Every day, it seems, someone I know has been murdered. And if not them, a relative or friend or neighbors of theirs. To name but one: Refaat Alareer, a gentle soul and lover of literature, was murdered alongside his brother, nephew sister and three nieces by the Israeli state which “surgically bombed out of the entire building.” The Israelis told him where to go, and then bombed the entire building just to take out one academic who said bad things about them on social media. The moral depravity of it all. I can’t keep up. By various degrees of separations, I’m surrounded by so much deaths, and yet I’m one of the lucky ones – I’m in Switzerland, and the worse I have to deal with is racism and censorship and grief. 

Calling this a months-long campaign a series of blood baths doesn’t seem to do it justice. There is something additionally horrifying about what’s happening in Gaza, and that is the sheer scale of documentation and evidence that anyone with an internet connection or access to newspapers is able to go through.
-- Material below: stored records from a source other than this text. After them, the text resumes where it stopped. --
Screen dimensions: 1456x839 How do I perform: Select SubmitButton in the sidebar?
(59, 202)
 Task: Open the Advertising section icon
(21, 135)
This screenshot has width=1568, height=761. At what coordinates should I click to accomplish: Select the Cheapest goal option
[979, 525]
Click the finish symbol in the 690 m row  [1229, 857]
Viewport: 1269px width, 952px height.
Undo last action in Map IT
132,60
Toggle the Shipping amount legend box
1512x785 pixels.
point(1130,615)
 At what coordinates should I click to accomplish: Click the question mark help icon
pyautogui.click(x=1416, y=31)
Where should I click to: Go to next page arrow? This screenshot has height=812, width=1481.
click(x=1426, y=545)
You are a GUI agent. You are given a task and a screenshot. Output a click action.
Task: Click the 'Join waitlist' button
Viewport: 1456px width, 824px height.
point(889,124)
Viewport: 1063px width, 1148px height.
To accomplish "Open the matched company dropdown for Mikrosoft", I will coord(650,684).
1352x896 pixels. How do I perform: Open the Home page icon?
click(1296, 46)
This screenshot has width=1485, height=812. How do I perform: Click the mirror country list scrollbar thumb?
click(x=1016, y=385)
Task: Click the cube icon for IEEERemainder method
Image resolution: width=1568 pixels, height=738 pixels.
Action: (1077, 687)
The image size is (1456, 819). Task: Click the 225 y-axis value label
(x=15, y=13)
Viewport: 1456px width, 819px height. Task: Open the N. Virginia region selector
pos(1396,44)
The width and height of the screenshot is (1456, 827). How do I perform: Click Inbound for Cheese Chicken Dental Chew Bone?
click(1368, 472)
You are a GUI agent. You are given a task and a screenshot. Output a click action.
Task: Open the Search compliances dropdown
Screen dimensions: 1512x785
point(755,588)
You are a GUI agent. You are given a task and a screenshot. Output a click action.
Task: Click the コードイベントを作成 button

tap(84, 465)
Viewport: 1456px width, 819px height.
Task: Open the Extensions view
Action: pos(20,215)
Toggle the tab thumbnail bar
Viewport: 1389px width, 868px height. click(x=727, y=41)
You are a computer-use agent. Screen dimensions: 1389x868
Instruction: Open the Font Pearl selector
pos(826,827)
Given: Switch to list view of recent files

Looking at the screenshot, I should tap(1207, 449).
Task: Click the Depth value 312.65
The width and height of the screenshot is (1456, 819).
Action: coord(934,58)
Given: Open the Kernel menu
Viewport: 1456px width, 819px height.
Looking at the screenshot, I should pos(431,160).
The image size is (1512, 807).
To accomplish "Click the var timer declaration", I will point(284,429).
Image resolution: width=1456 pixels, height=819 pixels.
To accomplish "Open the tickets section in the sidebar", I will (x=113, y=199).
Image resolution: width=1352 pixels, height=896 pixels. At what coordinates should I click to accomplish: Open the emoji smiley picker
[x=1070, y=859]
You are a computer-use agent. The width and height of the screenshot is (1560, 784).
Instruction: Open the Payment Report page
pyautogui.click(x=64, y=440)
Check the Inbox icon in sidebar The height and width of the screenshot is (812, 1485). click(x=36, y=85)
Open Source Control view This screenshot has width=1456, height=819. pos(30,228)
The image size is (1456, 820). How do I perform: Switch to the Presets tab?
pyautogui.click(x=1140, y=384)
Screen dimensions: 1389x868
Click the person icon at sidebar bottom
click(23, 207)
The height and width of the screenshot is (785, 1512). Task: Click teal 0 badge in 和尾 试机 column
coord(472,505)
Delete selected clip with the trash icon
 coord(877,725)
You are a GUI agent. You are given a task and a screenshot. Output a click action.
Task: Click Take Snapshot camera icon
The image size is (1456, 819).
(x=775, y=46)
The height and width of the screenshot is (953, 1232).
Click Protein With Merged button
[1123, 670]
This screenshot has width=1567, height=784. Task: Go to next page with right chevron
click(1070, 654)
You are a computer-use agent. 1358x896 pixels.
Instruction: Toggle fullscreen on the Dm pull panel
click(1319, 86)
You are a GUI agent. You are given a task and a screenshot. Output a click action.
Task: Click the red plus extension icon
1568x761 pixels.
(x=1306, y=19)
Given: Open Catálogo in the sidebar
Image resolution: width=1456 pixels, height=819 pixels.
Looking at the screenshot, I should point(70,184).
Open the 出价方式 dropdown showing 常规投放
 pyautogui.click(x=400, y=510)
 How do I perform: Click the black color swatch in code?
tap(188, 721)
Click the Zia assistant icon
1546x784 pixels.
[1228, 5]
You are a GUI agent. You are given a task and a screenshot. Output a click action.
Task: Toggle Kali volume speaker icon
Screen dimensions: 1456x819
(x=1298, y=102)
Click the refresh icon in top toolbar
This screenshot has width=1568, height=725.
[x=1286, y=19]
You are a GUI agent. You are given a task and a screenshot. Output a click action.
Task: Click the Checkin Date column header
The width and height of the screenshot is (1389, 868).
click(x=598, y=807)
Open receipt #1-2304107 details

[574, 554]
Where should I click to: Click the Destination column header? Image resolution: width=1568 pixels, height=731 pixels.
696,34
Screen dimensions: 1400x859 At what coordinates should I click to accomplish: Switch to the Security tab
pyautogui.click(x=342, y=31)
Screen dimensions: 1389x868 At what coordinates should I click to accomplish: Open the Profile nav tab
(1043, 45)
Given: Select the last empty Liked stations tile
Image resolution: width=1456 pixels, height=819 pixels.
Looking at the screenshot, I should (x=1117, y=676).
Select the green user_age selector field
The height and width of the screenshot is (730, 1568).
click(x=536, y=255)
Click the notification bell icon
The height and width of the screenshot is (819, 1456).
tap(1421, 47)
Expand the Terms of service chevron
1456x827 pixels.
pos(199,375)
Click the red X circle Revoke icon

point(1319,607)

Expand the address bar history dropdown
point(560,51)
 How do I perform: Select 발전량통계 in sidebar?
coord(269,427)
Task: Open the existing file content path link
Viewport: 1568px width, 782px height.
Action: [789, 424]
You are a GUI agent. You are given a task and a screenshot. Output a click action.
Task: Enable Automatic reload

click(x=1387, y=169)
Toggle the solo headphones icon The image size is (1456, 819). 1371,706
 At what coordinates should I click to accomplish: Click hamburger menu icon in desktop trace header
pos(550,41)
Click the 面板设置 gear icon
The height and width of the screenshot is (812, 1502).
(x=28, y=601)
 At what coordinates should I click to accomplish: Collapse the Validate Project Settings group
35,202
The Israelis have done everything in their power to prevent information from coming out, murdering at least 103 journalists according to Reporters Without Borders – an extraordinary crime against humanity in itself. But Gazans have continued to live-stream and document as much as they could, in the hope that this moves the world to do something, anything, to stop Israel from ‘finishing’ this genocide as so many in Netanyahu’s administration clearly wish to do – or as Trump put it, ‘finishing the problem,’ the Palestinian question. 

What keeps me going is this: amidst of all this carnage Gazans are still trying to save one another from the might of one of the world’s most powerful armies. A nurse has had to perform emergency caesarean operations on six dead pregnant women to try to save their babies. Another nurse was forced to choose which premature baby was most likely to survive the lack of oxygen, leaving the others behind after being told by the Israelis that they would be safe; they were not, and a journalist discovered the rotting corpses two weeks later. A child died after his parents tried to mix animal feed with water to make ‘bread’ to avoid starvation, a desperature measure countless families have since had to resort to. Palestinians are lining up almost anywhere in Gaza for food, which didn’t prevent the Israelis from opening fire, killing at least 112 and wounding 750 more in southwest Gaza. 

Besides the Assadist destruction of Aleppo and the Putinist destruction of Mariupol, no event in recent years has made it clearer to me that “hope is a discipline“, to quote Mariame Kaba. People are still trying, because they have to. To quote Palestinian poet Rafeef Ziadah, “we teach life, sir!” Right now, I am incapable of doing more than write and take part in protests calling for an immediate ceasefire and for Israel to be held accountable. This is my way of bearing witness, I suppose. I do that because I’m the grandson of a Palestinian refugee who was exiled from his land, but also because I fear for a world that finds it easy to witness the annihilation of a people in slow motion and do nothing to stop it. Failing to stop the genocide in Gaza will not just hurt Gazans and Palestinians more broadly. It will greatly accelerate the ongoing authoritarian turn in large parts of the world, from India to the US and passing by Germany. As with any situation, oppressors from around the world learn from one another. It is up to us to learn how to resist them, together.